Re: select refuses connection with datagrams

Meelis Roos (mroos@tartu.cyber.ee)
Sat, 3 Oct 1998 15:33:58 +0300


MH> I have noticed a problem with Linux that has existed for the last couple
MH> of years. It involves basic networking functionality. I have tried for a
MH> long time to figure out what is wrong but I just can not figure out the
MH> problem. Basically, if you send a datagram with the function sendto you
MH> periodically get the error "Connection refused".

Yes. You probably get it every second try.

That's the correct behavior, linux respects the returning ICMP packets as
some rfc describes. Long time ago linux was broken and didn't respect them
and gave you no chance to see that the packet didn't get through. As you
note, it's working for several years.

What's happnening: you create a udp socket and send a datagram to some
destination. If the destination host is up and there's a socket bound to
the destination port, the message gets through.
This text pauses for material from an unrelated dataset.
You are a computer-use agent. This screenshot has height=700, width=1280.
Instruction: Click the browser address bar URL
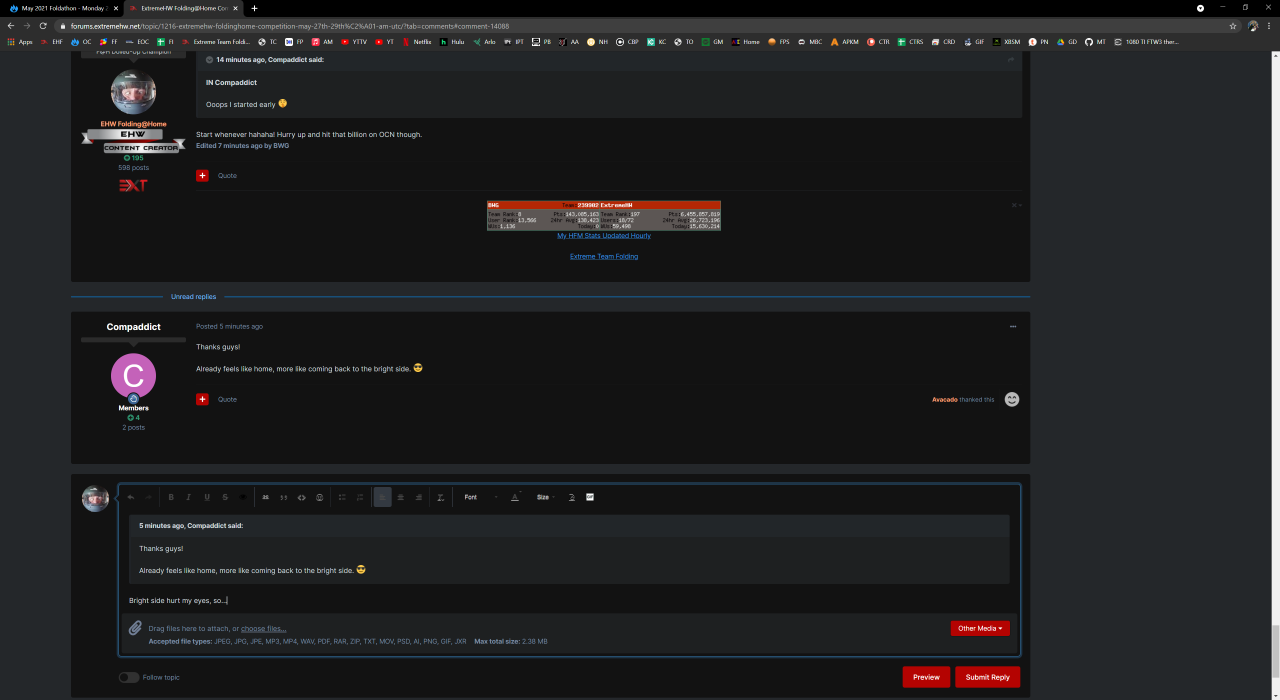click(300, 26)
Otherwise when the host is
up but no socket is bound to the port an ICMP message is generated by the
destination host and sent to you. It basically says "nobody home there".
Linux catches it and sets your socket state.

Now when you send the next packet, the status is read and you get an error
associated with your previous packet. This is normal.

It's a feature, not a bug. It makes possible to see the errors that are
otherwise lost. Usually there's no need to send further packets when nobody
is listening (yes, you might retry later or next day).